Please print the line that holds "Open Responsive Web" and each line after it to the end of the data, word for word, without any pictures.
____ Records for the task
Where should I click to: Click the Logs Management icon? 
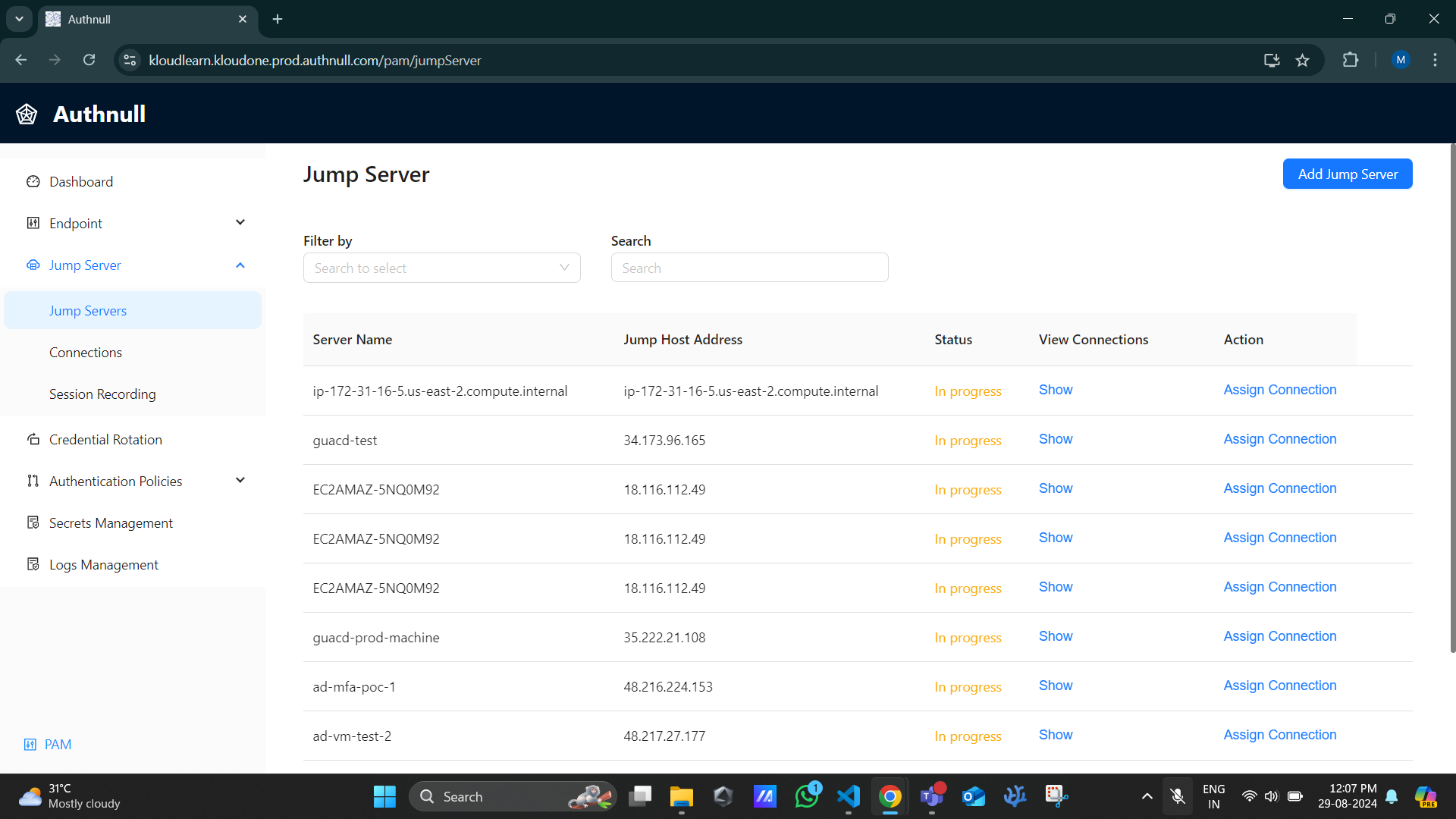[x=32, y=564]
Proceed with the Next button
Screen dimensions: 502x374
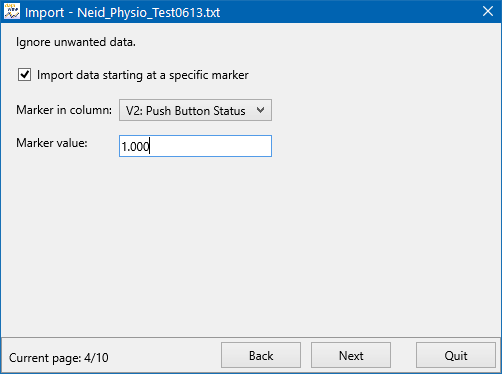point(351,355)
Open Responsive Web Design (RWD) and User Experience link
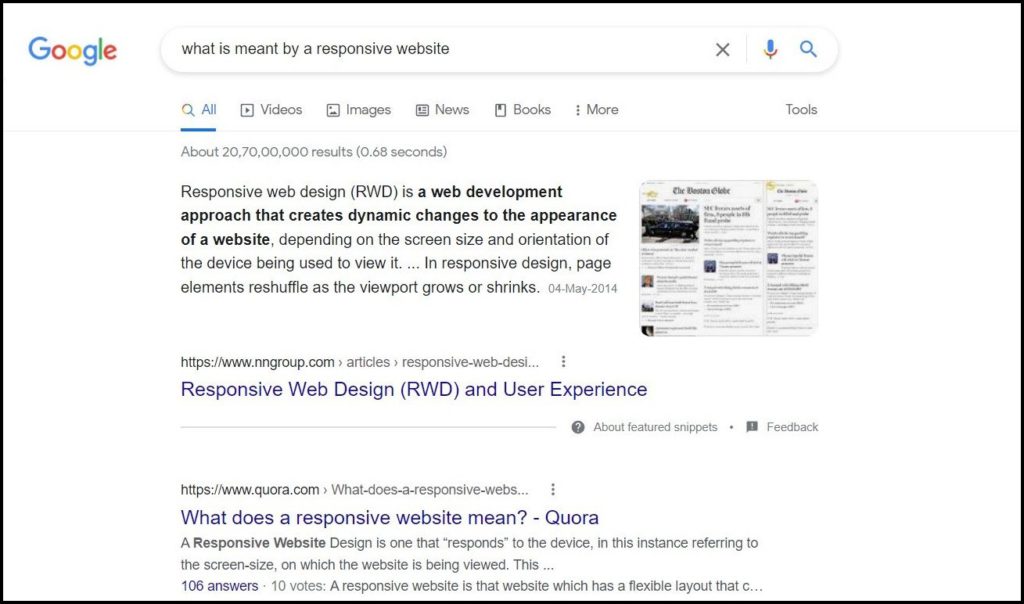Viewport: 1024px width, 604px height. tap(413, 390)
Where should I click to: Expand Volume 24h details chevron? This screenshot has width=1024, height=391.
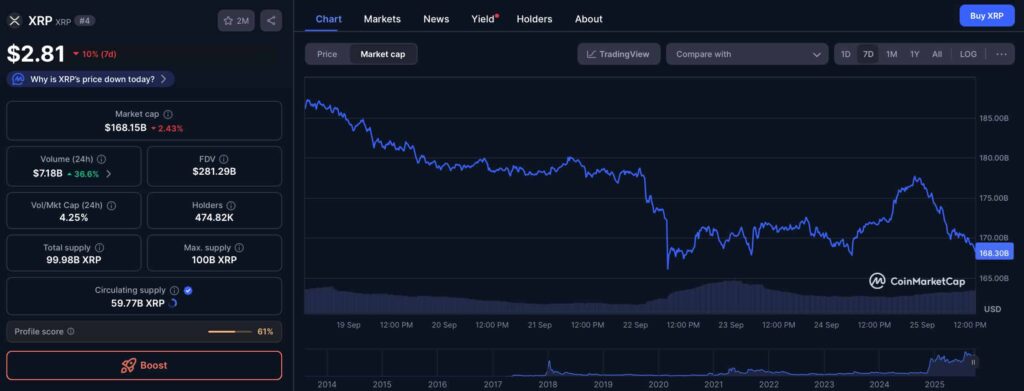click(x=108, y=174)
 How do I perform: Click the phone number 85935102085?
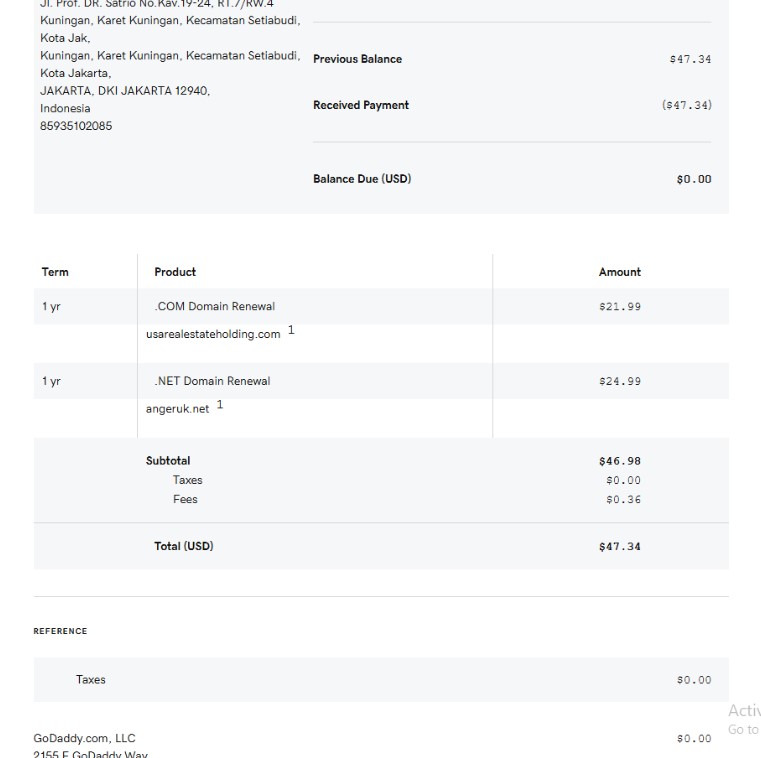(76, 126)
________
# Output
Open Responsive Web Design (RWD) and User Experience link
Viewport: 1024px width, 604px height. tap(413, 390)
Where should I click to: Expand Volume 24h details chevron? This screenshot has width=1024, height=391.
click(x=108, y=174)
 How do I perform: Click the phone number 85935102085?
(76, 126)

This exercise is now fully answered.